0.1.4 • Published 2d ago

shin-bucket-deployment

Licence

MIT

Version

0.1.4

Deps

Size

25.6 MB

Vulns

Weekly

509

Summary Dependency Versions

ShinBucketDeployment

Rust-backed alternative to AWS CDK's official BucketDeployment construct.

ShinBucketDeployment is a near drop-in replacement for BucketDeployment, intended for S3 static asset deployment when you want faster deployments, a leaner custom resource, and fewer full-archive extraction costs than the upstream construct.

The published package ships prebuilt Rust provider binaries for both Lambda architectures (arm64 and x86_64), so consumers do not need a Rust toolchain. Swapping from the upstream construct is a one-line import change.

Quick Start

Install the package in an existing CDK v2 app, then swap the import you already use for BucketDeployment. The package includes prebuilt provider binaries, so application code does not need a Rust toolchain or a provider build step.

npm install shin-bucket-deployment

Migrating from `BucketDeployment`

The props map closely to the upstream construct, so migration is usually a one-line import change:

-import { BucketDeployment, Source } from "aws-cdk-lib/aws-s3-deployment";
+import { ShinBucketDeployment as BucketDeployment, Source } from "shin-bucket-deployment";

See What It Supports for the small set of upstream props that are intentionally unsupported.

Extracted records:

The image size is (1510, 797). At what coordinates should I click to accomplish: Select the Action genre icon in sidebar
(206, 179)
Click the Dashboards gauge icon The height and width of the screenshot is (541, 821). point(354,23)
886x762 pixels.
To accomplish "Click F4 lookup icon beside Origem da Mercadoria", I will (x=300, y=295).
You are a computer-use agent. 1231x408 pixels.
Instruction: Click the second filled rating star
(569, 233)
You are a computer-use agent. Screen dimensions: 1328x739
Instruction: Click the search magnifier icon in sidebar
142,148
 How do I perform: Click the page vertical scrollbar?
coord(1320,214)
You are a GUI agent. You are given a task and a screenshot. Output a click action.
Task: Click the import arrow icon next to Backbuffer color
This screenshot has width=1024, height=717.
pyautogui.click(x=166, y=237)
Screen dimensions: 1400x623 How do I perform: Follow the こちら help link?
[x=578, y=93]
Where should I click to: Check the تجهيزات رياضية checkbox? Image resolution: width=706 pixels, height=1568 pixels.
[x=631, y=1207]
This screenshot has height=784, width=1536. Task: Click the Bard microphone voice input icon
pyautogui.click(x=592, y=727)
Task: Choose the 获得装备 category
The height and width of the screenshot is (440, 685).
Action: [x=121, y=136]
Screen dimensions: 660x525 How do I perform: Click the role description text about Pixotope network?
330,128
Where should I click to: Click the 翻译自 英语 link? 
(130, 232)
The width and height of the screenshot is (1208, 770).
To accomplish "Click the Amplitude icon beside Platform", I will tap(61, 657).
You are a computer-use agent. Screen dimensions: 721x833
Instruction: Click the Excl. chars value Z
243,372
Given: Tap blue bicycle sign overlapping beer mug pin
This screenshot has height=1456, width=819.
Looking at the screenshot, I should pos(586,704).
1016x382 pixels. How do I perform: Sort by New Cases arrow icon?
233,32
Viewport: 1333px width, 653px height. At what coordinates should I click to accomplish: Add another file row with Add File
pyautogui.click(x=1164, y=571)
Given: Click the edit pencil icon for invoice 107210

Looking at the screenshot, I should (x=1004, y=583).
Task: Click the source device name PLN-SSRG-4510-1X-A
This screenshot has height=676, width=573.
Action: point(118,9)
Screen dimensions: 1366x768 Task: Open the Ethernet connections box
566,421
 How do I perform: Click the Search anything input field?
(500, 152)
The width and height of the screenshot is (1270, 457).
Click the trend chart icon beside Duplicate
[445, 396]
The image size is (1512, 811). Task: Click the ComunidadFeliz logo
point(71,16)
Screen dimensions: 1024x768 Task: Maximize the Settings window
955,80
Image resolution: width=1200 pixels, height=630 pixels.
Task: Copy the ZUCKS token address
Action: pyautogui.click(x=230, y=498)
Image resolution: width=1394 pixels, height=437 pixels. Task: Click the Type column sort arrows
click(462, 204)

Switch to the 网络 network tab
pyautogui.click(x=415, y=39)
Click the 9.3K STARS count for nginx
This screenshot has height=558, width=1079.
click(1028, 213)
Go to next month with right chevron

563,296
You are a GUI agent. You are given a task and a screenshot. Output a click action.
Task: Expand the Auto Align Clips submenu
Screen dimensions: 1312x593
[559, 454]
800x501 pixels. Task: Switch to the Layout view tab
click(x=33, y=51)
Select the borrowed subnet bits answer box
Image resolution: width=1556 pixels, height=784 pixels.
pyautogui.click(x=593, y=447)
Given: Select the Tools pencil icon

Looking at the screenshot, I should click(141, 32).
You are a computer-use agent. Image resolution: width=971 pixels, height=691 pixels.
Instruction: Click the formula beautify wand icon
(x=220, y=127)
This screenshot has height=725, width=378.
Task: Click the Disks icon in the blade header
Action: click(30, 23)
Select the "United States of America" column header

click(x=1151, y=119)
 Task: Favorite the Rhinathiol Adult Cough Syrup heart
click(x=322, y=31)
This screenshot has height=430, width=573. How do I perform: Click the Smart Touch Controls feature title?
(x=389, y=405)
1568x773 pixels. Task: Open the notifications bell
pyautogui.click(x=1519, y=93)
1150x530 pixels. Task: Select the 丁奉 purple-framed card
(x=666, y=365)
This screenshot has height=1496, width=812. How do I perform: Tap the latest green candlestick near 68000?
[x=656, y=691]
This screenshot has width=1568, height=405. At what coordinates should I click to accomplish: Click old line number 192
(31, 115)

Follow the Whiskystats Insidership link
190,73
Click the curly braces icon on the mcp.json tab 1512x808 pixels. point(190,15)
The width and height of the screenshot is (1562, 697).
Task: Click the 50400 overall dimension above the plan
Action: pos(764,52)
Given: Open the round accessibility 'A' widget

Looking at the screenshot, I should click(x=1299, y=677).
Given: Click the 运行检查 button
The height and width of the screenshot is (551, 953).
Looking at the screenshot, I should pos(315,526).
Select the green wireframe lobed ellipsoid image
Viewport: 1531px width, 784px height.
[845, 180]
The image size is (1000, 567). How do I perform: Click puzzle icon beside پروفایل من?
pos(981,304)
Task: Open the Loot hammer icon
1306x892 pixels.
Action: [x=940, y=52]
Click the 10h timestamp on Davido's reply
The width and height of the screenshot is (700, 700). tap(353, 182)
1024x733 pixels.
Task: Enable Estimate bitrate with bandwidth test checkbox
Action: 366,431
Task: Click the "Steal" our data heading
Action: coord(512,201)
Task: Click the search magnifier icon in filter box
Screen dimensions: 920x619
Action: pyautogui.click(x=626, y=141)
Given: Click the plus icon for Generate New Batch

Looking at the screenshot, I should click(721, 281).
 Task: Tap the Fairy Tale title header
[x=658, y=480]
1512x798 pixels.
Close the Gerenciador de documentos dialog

# [Directions]
Answer these questions about the ShinBucketDeployment package page.
(a) Under what license is the package published?
(b) Which two Lambda architectures do the prebuilt Rust provider binaries cover?
(c) What command installs the package?
The listing comes from a separate source.

# [Your response]
(a) MIT
(b) arm64 and x86_64
(c) npm install shin-bucket-deployment